§ **MATERIAL PROVIDED**:
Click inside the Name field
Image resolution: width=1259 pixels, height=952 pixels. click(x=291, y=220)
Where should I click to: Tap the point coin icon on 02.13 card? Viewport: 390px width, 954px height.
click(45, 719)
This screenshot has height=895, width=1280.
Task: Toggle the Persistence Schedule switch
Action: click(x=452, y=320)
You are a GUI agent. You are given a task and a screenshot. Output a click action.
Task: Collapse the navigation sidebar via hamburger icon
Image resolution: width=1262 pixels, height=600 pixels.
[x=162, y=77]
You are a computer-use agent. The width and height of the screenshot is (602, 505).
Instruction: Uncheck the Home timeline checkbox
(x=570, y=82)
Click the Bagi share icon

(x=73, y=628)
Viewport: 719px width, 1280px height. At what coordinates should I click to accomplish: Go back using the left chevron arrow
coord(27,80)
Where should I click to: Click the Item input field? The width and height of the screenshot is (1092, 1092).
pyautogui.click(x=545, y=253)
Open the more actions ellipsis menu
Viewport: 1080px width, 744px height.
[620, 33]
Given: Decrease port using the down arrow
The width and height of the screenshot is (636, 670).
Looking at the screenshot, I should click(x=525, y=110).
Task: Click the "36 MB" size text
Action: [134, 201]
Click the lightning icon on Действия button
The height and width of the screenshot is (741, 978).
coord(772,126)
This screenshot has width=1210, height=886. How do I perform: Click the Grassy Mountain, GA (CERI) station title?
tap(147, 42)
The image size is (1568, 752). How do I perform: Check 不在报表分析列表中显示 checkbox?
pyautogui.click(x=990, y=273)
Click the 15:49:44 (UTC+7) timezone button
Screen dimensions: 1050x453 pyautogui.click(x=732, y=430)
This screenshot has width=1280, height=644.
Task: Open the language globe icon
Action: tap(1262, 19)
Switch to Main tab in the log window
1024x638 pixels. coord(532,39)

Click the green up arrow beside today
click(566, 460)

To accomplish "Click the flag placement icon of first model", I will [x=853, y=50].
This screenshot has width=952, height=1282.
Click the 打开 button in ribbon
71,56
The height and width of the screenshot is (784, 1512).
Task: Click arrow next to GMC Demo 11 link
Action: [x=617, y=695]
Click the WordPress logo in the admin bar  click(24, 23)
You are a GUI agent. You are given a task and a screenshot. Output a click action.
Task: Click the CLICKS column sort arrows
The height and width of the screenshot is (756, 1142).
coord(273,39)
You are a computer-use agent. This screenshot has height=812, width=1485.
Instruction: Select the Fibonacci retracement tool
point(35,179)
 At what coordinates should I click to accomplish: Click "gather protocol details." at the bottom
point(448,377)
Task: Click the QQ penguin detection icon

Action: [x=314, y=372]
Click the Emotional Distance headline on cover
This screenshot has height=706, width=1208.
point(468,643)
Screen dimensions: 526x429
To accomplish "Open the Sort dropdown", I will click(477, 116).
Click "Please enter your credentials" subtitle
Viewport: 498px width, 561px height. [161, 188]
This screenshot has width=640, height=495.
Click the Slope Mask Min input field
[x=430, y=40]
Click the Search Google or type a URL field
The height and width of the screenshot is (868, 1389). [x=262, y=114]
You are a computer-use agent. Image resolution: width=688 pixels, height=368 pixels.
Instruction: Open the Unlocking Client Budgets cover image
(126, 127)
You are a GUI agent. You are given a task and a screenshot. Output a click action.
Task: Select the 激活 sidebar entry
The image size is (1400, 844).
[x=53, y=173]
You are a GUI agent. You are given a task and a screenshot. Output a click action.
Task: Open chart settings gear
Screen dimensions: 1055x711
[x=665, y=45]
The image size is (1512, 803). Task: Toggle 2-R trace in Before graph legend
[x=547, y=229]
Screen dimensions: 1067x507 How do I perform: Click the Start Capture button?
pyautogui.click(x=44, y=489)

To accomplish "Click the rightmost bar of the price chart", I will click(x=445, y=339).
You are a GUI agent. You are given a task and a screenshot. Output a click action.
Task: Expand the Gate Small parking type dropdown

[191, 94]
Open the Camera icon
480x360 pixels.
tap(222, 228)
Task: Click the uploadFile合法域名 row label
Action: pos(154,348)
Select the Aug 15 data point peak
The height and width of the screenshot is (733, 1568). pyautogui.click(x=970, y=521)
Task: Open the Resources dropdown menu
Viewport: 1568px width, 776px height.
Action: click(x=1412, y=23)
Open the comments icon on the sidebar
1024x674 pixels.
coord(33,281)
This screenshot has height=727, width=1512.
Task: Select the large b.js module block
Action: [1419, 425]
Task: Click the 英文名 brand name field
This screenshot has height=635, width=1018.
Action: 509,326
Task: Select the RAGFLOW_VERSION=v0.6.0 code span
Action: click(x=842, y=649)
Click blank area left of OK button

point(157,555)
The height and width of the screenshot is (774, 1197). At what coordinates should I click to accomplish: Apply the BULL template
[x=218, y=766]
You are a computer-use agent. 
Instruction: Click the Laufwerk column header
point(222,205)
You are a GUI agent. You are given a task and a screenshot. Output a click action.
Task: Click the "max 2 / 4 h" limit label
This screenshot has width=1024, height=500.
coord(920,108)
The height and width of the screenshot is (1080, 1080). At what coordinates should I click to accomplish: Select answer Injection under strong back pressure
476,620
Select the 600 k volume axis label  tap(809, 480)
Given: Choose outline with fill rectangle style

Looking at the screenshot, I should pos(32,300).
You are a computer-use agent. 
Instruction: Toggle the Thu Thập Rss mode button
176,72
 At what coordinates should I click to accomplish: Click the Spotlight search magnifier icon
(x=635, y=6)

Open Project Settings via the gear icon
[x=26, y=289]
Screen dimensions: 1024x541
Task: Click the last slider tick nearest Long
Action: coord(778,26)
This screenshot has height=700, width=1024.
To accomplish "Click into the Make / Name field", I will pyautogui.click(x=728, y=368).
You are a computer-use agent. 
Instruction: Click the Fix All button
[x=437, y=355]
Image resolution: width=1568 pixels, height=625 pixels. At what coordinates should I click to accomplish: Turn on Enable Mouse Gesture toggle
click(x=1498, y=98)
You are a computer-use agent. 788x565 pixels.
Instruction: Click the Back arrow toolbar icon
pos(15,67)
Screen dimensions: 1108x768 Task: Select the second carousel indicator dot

§ **WORK REQUIRED**: Down to the final line, the data above must be copied exactly.

§ **RESPONSE**:
Click inside the Name field
Image resolution: width=1259 pixels, height=952 pixels. click(x=291, y=220)
Where should I click to: Tap the point coin icon on 02.13 card? Viewport: 390px width, 954px height.
click(45, 719)
This screenshot has height=895, width=1280.
Task: Toggle the Persistence Schedule switch
Action: click(x=452, y=320)
You are a GUI agent. You are given a task and a screenshot. Output a click action.
Task: Collapse the navigation sidebar via hamburger icon
Image resolution: width=1262 pixels, height=600 pixels.
[x=162, y=77]
You are a computer-use agent. The width and height of the screenshot is (602, 505).
Instruction: Uncheck the Home timeline checkbox
(x=570, y=82)
Click the Bagi share icon

(x=73, y=628)
Viewport: 719px width, 1280px height. At what coordinates should I click to accomplish: Go back using the left chevron arrow
coord(27,80)
Where should I click to: Click the Item input field? The width and height of the screenshot is (1092, 1092).
pyautogui.click(x=545, y=253)
Open the more actions ellipsis menu
Viewport: 1080px width, 744px height.
[620, 33]
Given: Decrease port using the down arrow
The width and height of the screenshot is (636, 670).
Looking at the screenshot, I should click(x=525, y=110).
Task: Click the "36 MB" size text
Action: [134, 201]
Click the lightning icon on Действия button
The height and width of the screenshot is (741, 978).
coord(772,126)
This screenshot has width=1210, height=886. How do I perform: Click the Grassy Mountain, GA (CERI) station title?
tap(147, 42)
The image size is (1568, 752). How do I perform: Check 不在报表分析列表中显示 checkbox?
pyautogui.click(x=990, y=273)
Click the 15:49:44 (UTC+7) timezone button
Screen dimensions: 1050x453 pyautogui.click(x=732, y=430)
This screenshot has width=1280, height=644.
Task: Open the language globe icon
Action: tap(1262, 19)
Switch to Main tab in the log window
1024x638 pixels. coord(532,39)

Click the green up arrow beside today
click(566, 460)

To accomplish "Click the flag placement icon of first model", I will [x=853, y=50].
This screenshot has width=952, height=1282.
Click the 打开 button in ribbon
71,56
The height and width of the screenshot is (784, 1512).
Task: Click arrow next to GMC Demo 11 link
Action: [x=617, y=695]
Click the WordPress logo in the admin bar  click(24, 23)
You are a GUI agent. You are given a task and a screenshot. Output a click action.
Task: Click the CLICKS column sort arrows
The height and width of the screenshot is (756, 1142).
coord(273,39)
You are a computer-use agent. This screenshot has height=812, width=1485.
Instruction: Select the Fibonacci retracement tool
point(35,179)
 At what coordinates should I click to accomplish: Click "gather protocol details." at the bottom
point(448,377)
Task: Click the QQ penguin detection icon

Action: [x=314, y=372]
Click the Emotional Distance headline on cover
This screenshot has height=706, width=1208.
point(468,643)
Screen dimensions: 526x429
To accomplish "Open the Sort dropdown", I will click(477, 116).
Click "Please enter your credentials" subtitle
Viewport: 498px width, 561px height. [161, 188]
This screenshot has width=640, height=495.
Click the Slope Mask Min input field
[x=430, y=40]
Click the Search Google or type a URL field
The height and width of the screenshot is (868, 1389). [x=262, y=114]
You are a computer-use agent. Image resolution: width=688 pixels, height=368 pixels.
Instruction: Open the Unlocking Client Budgets cover image
(126, 127)
You are a GUI agent. You are given a task and a screenshot. Output a click action.
Task: Select the 激活 sidebar entry
The image size is (1400, 844).
[x=53, y=173]
You are a GUI agent. You are given a task and a screenshot. Output a click action.
Task: Open chart settings gear
Screen dimensions: 1055x711
[x=665, y=45]
The image size is (1512, 803). Task: Toggle 2-R trace in Before graph legend
[x=547, y=229]
Screen dimensions: 1067x507 How do I perform: Click the Start Capture button?
pyautogui.click(x=44, y=489)

To accomplish "Click the rightmost bar of the price chart", I will click(x=445, y=339).
You are a GUI agent. You are given a task and a screenshot. Output a click action.
Task: Expand the Gate Small parking type dropdown

[191, 94]
Open the Camera icon
480x360 pixels.
tap(222, 228)
Task: Click the uploadFile合法域名 row label
Action: pos(154,348)
Select the Aug 15 data point peak
The height and width of the screenshot is (733, 1568). pyautogui.click(x=970, y=521)
Task: Open the Resources dropdown menu
Viewport: 1568px width, 776px height.
Action: click(x=1412, y=23)
Open the comments icon on the sidebar
1024x674 pixels.
coord(33,281)
This screenshot has height=727, width=1512.
Task: Select the large b.js module block
Action: [1419, 425]
Task: Click the 英文名 brand name field
This screenshot has height=635, width=1018.
Action: 509,326
Task: Select the RAGFLOW_VERSION=v0.6.0 code span
Action: click(x=842, y=649)
Click blank area left of OK button

point(157,555)
The height and width of the screenshot is (774, 1197). At what coordinates should I click to accomplish: Apply the BULL template
[x=218, y=766]
You are a computer-use agent. 
Instruction: Click the Laufwerk column header
point(222,205)
You are a GUI agent. You are given a task and a screenshot. Output a click action.
Task: Click the "max 2 / 4 h" limit label
This screenshot has width=1024, height=500.
coord(920,108)
The height and width of the screenshot is (1080, 1080). At what coordinates should I click to accomplish: Select answer Injection under strong back pressure
476,620
Select the 600 k volume axis label  tap(809, 480)
Given: Choose outline with fill rectangle style

Looking at the screenshot, I should pos(32,300).
You are a computer-use agent. 
Instruction: Toggle the Thu Thập Rss mode button
176,72
 At what coordinates should I click to accomplish: Click the Spotlight search magnifier icon
(x=635, y=6)

Open Project Settings via the gear icon
[x=26, y=289]
Screen dimensions: 1024x541
Task: Click the last slider tick nearest Long
Action: coord(778,26)
This screenshot has height=700, width=1024.
To accomplish "Click into the Make / Name field", I will pyautogui.click(x=728, y=368).
You are a computer-use agent. 
Instruction: Click the Fix All button
[x=437, y=355]
Image resolution: width=1568 pixels, height=625 pixels. At what coordinates should I click to accomplish: Turn on Enable Mouse Gesture toggle
click(x=1498, y=98)
You are a computer-use agent. 788x565 pixels.
Instruction: Click the Back arrow toolbar icon
pos(15,67)
Screen dimensions: 1108x768 Task: Select the second carousel indicator dot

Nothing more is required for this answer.